━━━ DATA RECORDS ━━━

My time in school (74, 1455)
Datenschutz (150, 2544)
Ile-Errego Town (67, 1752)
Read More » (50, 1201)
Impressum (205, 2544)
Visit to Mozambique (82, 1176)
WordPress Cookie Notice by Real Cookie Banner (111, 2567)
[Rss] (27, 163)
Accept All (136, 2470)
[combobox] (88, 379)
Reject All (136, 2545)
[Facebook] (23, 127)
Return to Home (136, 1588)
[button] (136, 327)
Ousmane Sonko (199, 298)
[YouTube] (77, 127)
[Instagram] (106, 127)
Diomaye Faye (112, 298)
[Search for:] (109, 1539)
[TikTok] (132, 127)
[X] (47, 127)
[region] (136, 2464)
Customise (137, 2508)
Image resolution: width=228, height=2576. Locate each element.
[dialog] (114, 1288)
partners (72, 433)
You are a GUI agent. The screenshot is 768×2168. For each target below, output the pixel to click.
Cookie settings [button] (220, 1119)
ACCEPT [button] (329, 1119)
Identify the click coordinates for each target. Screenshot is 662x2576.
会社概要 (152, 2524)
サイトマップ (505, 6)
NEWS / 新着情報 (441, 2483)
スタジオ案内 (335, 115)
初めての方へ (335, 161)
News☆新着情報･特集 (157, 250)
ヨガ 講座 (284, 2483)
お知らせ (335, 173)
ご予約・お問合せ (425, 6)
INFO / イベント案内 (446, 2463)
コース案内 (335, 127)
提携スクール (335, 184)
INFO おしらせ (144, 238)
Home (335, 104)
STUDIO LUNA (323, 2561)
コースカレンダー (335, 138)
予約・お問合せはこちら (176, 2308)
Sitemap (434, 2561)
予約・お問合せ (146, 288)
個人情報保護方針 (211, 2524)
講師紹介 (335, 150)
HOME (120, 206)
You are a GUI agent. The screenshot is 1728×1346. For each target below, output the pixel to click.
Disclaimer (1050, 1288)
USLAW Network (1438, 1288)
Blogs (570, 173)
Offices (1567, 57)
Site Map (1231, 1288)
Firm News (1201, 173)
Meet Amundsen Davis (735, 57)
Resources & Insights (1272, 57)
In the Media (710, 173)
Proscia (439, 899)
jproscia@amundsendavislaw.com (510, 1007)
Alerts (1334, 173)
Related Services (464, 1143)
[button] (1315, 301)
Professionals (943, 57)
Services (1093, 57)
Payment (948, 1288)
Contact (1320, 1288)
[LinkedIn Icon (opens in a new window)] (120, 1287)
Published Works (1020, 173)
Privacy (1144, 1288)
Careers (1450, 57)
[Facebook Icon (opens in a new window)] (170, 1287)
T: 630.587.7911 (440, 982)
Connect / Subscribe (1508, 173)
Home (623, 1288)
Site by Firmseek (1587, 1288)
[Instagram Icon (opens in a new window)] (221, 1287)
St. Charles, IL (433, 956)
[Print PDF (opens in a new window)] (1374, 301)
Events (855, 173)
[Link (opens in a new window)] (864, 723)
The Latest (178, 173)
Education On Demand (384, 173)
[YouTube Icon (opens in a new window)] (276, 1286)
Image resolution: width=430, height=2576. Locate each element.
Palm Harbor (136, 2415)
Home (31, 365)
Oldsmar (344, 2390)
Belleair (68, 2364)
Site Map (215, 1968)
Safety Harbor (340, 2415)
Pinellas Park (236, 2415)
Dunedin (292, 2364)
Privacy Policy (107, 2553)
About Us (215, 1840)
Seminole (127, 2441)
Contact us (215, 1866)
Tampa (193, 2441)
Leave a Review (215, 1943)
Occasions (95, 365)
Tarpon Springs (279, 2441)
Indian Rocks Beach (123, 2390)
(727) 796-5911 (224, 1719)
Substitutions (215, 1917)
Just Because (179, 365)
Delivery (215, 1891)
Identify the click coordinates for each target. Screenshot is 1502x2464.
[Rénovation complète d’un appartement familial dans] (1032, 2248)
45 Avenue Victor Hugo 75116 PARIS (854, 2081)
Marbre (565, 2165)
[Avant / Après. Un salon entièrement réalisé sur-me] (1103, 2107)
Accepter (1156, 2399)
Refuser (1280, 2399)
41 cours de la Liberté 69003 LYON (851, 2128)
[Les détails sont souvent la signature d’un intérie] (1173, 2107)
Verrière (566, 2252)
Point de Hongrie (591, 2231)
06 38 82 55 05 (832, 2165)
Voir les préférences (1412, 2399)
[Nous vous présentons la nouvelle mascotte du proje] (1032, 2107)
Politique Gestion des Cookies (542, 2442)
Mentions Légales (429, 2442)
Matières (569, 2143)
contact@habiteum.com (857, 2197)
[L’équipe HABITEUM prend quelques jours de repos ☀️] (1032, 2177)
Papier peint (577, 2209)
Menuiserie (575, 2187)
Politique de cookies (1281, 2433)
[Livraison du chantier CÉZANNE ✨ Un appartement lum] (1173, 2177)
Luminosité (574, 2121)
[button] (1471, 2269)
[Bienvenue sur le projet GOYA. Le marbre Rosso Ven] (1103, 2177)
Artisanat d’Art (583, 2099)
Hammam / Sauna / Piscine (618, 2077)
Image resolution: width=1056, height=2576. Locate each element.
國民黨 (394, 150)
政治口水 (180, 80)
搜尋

━━━

• _EXERCISE_
Set down exactly the lines that begin the records and continue through the line bearing "Customise (137, 2508)"; include both ends.

• _RESPONSE_
My time in school (74, 1455)
Datenschutz (150, 2544)
Ile-Errego Town (67, 1752)
Read More » (50, 1201)
Impressum (205, 2544)
Visit to Mozambique (82, 1176)
WordPress Cookie Notice by Real Cookie Banner (111, 2567)
[Rss] (27, 163)
Accept All (136, 2470)
[combobox] (88, 379)
Reject All (136, 2545)
[Facebook] (23, 127)
Return to Home (136, 1588)
[button] (136, 327)
Ousmane Sonko (199, 298)
[YouTube] (77, 127)
[Instagram] (106, 127)
Diomaye Faye (112, 298)
[Search for:] (109, 1539)
[TikTok] (132, 127)
[X] (47, 127)
[region] (136, 2464)
Customise (137, 2508)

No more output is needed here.